### The problem
Could you copy all of the lines below word for word, without changing anything?

··········

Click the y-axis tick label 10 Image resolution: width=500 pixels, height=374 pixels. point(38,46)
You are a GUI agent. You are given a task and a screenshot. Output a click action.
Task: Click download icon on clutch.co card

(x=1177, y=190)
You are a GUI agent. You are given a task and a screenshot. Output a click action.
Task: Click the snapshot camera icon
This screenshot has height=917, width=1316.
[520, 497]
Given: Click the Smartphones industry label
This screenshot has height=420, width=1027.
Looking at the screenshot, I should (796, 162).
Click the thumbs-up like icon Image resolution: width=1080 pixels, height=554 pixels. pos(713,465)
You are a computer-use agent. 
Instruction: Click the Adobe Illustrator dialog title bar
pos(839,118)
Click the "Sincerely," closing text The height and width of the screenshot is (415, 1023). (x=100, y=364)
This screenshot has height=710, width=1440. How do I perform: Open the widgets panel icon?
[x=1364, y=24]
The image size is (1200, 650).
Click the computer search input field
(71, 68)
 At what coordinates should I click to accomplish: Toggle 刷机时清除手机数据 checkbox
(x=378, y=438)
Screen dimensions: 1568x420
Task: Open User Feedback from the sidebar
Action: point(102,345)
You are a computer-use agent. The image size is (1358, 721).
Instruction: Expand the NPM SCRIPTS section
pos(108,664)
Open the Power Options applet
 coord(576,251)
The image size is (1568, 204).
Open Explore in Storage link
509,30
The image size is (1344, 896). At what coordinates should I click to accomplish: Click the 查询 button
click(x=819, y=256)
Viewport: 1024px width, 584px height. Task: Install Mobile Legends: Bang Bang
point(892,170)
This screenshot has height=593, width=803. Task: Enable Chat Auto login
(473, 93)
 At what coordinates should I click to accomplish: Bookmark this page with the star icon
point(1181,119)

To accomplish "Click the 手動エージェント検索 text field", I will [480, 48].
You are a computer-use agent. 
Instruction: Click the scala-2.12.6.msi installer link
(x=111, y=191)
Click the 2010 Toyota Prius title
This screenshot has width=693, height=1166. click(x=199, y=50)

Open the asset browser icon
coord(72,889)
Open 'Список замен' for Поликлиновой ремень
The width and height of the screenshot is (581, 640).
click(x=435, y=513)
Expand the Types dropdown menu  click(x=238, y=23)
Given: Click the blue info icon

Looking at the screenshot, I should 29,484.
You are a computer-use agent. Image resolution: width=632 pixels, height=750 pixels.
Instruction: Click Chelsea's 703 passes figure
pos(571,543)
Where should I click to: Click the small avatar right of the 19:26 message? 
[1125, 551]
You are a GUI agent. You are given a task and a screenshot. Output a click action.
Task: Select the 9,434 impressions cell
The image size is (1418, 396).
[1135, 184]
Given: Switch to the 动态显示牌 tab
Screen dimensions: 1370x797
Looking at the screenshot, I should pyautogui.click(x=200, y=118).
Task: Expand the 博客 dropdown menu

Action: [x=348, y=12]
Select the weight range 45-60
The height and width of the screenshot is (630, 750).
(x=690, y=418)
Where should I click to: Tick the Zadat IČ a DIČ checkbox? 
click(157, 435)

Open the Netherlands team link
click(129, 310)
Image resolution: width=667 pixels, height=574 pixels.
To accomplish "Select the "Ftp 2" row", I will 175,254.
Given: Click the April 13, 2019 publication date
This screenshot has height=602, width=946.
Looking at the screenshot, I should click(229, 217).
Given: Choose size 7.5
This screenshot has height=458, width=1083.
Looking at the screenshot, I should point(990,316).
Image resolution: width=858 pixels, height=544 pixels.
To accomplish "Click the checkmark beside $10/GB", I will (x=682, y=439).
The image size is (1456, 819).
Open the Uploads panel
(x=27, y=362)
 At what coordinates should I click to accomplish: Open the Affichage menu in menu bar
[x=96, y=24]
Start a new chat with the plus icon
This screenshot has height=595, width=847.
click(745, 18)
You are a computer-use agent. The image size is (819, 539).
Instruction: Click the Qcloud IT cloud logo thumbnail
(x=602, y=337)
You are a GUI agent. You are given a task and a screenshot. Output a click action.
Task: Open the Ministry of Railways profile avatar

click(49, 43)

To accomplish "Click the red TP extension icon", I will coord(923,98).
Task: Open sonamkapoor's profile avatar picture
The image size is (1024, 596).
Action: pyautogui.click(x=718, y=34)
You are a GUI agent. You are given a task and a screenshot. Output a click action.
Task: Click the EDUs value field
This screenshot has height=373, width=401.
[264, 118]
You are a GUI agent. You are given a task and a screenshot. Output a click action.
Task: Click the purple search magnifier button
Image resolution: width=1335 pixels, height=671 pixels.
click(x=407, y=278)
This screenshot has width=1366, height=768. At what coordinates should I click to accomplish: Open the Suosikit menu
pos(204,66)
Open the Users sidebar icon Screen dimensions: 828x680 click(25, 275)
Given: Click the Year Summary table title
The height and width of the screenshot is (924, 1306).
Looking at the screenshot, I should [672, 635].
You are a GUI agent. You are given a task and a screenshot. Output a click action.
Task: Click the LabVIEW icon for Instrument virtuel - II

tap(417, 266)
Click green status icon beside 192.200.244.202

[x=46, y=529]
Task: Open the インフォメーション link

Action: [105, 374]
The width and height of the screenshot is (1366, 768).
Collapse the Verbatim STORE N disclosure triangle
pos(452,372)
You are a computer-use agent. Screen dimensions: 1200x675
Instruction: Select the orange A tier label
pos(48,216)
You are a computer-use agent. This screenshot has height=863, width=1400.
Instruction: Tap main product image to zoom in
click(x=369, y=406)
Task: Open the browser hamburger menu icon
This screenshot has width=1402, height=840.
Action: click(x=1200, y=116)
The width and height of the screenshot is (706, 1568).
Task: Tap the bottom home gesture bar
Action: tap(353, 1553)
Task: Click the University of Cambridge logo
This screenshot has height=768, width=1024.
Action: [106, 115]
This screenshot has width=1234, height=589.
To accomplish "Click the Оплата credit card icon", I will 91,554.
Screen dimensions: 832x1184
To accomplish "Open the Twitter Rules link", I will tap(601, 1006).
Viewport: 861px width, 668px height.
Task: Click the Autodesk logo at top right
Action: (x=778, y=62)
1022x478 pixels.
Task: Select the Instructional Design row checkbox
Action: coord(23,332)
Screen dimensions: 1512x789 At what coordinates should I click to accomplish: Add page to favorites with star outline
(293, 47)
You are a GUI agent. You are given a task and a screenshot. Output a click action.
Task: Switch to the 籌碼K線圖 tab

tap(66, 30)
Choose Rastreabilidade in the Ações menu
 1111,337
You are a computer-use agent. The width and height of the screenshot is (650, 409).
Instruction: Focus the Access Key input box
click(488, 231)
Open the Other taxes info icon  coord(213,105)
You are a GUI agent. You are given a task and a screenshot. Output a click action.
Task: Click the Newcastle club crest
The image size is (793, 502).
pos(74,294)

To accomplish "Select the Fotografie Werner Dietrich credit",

··········

### Complete response
Click the y-axis tick label 10 Image resolution: width=500 pixels, height=374 pixels. point(38,46)
You are a GUI agent. You are given a task and a screenshot. Output a click action.
Task: Click download icon on clutch.co card

(x=1177, y=190)
You are a GUI agent. You are given a task and a screenshot. Output a click action.
Task: Click the snapshot camera icon
This screenshot has height=917, width=1316.
[520, 497]
Given: Click the Smartphones industry label
This screenshot has height=420, width=1027.
Looking at the screenshot, I should (796, 162).
Click the thumbs-up like icon Image resolution: width=1080 pixels, height=554 pixels. pos(713,465)
You are a computer-use agent. 
Instruction: Click the Adobe Illustrator dialog title bar
pos(839,118)
Click the "Sincerely," closing text The height and width of the screenshot is (415, 1023). (x=100, y=364)
This screenshot has height=710, width=1440. How do I perform: Open the widgets panel icon?
[x=1364, y=24]
The image size is (1200, 650).
Click the computer search input field
(71, 68)
 At what coordinates should I click to accomplish: Toggle 刷机时清除手机数据 checkbox
(x=378, y=438)
Screen dimensions: 1568x420
Task: Open User Feedback from the sidebar
Action: point(102,345)
You are a computer-use agent. The image size is (1358, 721).
Instruction: Expand the NPM SCRIPTS section
pos(108,664)
Open the Power Options applet
 coord(576,251)
The image size is (1568, 204).
Open Explore in Storage link
509,30
The image size is (1344, 896). At what coordinates should I click to accomplish: Click the 查询 button
click(x=819, y=256)
Viewport: 1024px width, 584px height. Task: Install Mobile Legends: Bang Bang
point(892,170)
This screenshot has height=593, width=803. Task: Enable Chat Auto login
(473, 93)
 At what coordinates should I click to accomplish: Bookmark this page with the star icon
point(1181,119)

To accomplish "Click the 手動エージェント検索 text field", I will [480, 48].
You are a computer-use agent. 
Instruction: Click the scala-2.12.6.msi installer link
(x=111, y=191)
Click the 2010 Toyota Prius title
This screenshot has width=693, height=1166. click(x=199, y=50)

Open the asset browser icon
coord(72,889)
Open 'Список замен' for Поликлиновой ремень
The width and height of the screenshot is (581, 640).
click(x=435, y=513)
Expand the Types dropdown menu  click(x=238, y=23)
Given: Click the blue info icon

Looking at the screenshot, I should 29,484.
You are a computer-use agent. Image resolution: width=632 pixels, height=750 pixels.
Instruction: Click Chelsea's 703 passes figure
pos(571,543)
Where should I click to: Click the small avatar right of the 19:26 message? 
[1125, 551]
You are a GUI agent. You are given a task and a screenshot. Output a click action.
Task: Select the 9,434 impressions cell
The image size is (1418, 396).
[1135, 184]
Given: Switch to the 动态显示牌 tab
Screen dimensions: 1370x797
Looking at the screenshot, I should pyautogui.click(x=200, y=118).
Task: Expand the 博客 dropdown menu

Action: [x=348, y=12]
Select the weight range 45-60
The height and width of the screenshot is (630, 750).
(x=690, y=418)
Where should I click to: Tick the Zadat IČ a DIČ checkbox? 
click(157, 435)

Open the Netherlands team link
click(129, 310)
Image resolution: width=667 pixels, height=574 pixels.
To accomplish "Select the "Ftp 2" row", I will 175,254.
Given: Click the April 13, 2019 publication date
This screenshot has height=602, width=946.
Looking at the screenshot, I should click(229, 217).
Given: Choose size 7.5
This screenshot has height=458, width=1083.
Looking at the screenshot, I should point(990,316).
Image resolution: width=858 pixels, height=544 pixels.
To accomplish "Click the checkmark beside $10/GB", I will (x=682, y=439).
The image size is (1456, 819).
Open the Uploads panel
(x=27, y=362)
 At what coordinates should I click to accomplish: Open the Affichage menu in menu bar
[x=96, y=24]
Start a new chat with the plus icon
This screenshot has height=595, width=847.
click(745, 18)
You are a computer-use agent. The image size is (819, 539).
Instruction: Click the Qcloud IT cloud logo thumbnail
(x=602, y=337)
You are a GUI agent. You are given a task and a screenshot. Output a click action.
Task: Open the Ministry of Railways profile avatar

click(49, 43)

To accomplish "Click the red TP extension icon", I will coord(923,98).
Task: Open sonamkapoor's profile avatar picture
The image size is (1024, 596).
Action: pyautogui.click(x=718, y=34)
You are a GUI agent. You are given a task and a screenshot. Output a click action.
Task: Click the EDUs value field
This screenshot has height=373, width=401.
[264, 118]
You are a GUI agent. You are given a task and a screenshot. Output a click action.
Task: Click the purple search magnifier button
Image resolution: width=1335 pixels, height=671 pixels.
click(x=407, y=278)
This screenshot has width=1366, height=768. At what coordinates should I click to accomplish: Open the Suosikit menu
pos(204,66)
Open the Users sidebar icon Screen dimensions: 828x680 click(25, 275)
Given: Click the Year Summary table title
The height and width of the screenshot is (924, 1306).
Looking at the screenshot, I should [672, 635].
You are a GUI agent. You are given a task and a screenshot. Output a click action.
Task: Click the LabVIEW icon for Instrument virtuel - II

tap(417, 266)
Click green status icon beside 192.200.244.202

[x=46, y=529]
Task: Open the インフォメーション link

Action: [105, 374]
The width and height of the screenshot is (1366, 768).
Collapse the Verbatim STORE N disclosure triangle
pos(452,372)
You are a computer-use agent. Screen dimensions: 1200x675
Instruction: Select the orange A tier label
pos(48,216)
You are a computer-use agent. This screenshot has height=863, width=1400.
Instruction: Tap main product image to zoom in
click(x=369, y=406)
Task: Open the browser hamburger menu icon
This screenshot has width=1402, height=840.
Action: click(x=1200, y=116)
The width and height of the screenshot is (706, 1568).
Task: Tap the bottom home gesture bar
Action: tap(353, 1553)
Task: Click the University of Cambridge logo
This screenshot has height=768, width=1024.
Action: [106, 115]
This screenshot has width=1234, height=589.
To accomplish "Click the Оплата credit card icon", I will 91,554.
Screen dimensions: 832x1184
To accomplish "Open the Twitter Rules link", I will tap(601, 1006).
Viewport: 861px width, 668px height.
Task: Click the Autodesk logo at top right
Action: (x=778, y=62)
1022x478 pixels.
Task: Select the Instructional Design row checkbox
Action: coord(23,332)
Screen dimensions: 1512x789 At what coordinates should I click to accomplish: Add page to favorites with star outline
(293, 47)
You are a GUI agent. You are given a task and a screenshot. Output a click action.
Task: Switch to the 籌碼K線圖 tab

tap(66, 30)
Choose Rastreabilidade in the Ações menu
 1111,337
You are a computer-use agent. The width and height of the screenshot is (650, 409).
Instruction: Focus the Access Key input box
click(488, 231)
Open the Other taxes info icon  coord(213,105)
You are a GUI agent. You are given a task and a screenshot. Output a click action.
Task: Click the Newcastle club crest
The image size is (793, 502).
pos(74,294)

To accomplish "Select the Fotografie Werner Dietrich credit",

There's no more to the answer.